▶ _Instructions for the task_
The lines below may contain the word "page". Please count those that do and give the number alone.

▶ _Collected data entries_
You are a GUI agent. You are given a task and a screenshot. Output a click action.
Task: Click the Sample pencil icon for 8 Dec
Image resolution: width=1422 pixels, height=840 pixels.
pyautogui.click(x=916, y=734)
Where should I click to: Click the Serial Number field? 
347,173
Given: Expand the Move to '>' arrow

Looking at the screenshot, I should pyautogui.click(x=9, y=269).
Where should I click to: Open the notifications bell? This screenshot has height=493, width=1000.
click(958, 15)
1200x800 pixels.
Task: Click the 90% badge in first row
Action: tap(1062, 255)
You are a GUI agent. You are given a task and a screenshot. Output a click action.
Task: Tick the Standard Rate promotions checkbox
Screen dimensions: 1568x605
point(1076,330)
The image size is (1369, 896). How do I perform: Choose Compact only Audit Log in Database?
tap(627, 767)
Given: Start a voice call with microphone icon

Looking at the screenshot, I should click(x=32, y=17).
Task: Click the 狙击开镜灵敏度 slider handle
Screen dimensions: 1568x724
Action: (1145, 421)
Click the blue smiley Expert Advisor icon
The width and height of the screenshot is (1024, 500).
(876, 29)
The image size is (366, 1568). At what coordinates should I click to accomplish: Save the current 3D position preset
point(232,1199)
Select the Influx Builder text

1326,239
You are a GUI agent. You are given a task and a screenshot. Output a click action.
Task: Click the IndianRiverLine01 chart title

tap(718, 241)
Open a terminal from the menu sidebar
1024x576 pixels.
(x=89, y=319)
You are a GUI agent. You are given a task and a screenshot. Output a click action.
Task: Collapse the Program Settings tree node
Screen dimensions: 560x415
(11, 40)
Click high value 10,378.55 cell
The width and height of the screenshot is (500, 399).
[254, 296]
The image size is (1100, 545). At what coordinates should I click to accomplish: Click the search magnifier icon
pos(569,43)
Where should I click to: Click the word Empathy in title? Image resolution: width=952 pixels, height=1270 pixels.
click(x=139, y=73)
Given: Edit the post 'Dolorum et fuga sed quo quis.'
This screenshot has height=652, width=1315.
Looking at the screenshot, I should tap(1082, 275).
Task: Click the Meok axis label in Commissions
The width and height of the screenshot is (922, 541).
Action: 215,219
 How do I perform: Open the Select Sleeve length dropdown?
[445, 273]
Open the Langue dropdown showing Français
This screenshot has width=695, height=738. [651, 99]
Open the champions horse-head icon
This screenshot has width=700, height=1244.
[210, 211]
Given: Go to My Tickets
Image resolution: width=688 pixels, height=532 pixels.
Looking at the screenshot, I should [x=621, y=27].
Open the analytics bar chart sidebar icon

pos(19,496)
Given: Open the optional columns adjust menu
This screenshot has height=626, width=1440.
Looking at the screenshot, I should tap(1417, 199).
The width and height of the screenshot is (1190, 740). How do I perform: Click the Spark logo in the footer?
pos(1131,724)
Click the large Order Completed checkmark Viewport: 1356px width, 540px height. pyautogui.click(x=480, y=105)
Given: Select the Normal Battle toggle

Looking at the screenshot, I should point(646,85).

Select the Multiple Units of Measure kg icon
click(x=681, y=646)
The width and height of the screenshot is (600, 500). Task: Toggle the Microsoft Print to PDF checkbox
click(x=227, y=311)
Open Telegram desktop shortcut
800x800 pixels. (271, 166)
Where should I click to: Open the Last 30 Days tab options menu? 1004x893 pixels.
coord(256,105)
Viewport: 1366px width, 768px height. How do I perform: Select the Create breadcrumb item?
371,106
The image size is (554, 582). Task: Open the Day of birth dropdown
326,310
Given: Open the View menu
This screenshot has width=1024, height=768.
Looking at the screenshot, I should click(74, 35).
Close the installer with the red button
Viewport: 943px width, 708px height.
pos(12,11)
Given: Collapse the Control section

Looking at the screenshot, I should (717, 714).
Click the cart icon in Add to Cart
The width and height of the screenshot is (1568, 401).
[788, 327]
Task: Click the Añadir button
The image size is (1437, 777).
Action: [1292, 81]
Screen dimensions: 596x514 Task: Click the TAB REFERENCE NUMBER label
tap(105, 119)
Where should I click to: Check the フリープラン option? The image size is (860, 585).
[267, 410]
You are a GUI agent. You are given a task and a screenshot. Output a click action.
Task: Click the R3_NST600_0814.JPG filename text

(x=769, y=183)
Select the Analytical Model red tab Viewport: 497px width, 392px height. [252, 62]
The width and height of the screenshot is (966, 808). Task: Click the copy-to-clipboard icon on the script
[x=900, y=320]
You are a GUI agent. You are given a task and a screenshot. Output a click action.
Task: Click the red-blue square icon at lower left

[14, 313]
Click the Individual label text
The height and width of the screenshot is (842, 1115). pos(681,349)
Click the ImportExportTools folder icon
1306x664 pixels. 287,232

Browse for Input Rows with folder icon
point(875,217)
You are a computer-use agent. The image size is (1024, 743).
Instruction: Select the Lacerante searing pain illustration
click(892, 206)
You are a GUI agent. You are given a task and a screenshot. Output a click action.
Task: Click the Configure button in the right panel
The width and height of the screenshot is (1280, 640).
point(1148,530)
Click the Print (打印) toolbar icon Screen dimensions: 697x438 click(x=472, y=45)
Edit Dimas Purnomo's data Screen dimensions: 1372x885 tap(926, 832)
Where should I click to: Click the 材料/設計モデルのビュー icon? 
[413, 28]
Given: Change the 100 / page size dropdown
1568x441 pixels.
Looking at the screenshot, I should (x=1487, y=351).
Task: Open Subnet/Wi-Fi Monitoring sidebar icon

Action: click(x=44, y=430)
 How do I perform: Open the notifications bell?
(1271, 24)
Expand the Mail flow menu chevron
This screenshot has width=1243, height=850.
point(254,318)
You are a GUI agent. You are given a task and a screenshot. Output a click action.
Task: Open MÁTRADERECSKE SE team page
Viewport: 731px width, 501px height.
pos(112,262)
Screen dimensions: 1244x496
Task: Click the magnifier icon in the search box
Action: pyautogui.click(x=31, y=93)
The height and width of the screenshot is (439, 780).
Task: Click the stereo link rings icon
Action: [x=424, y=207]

▶ _Your response_
2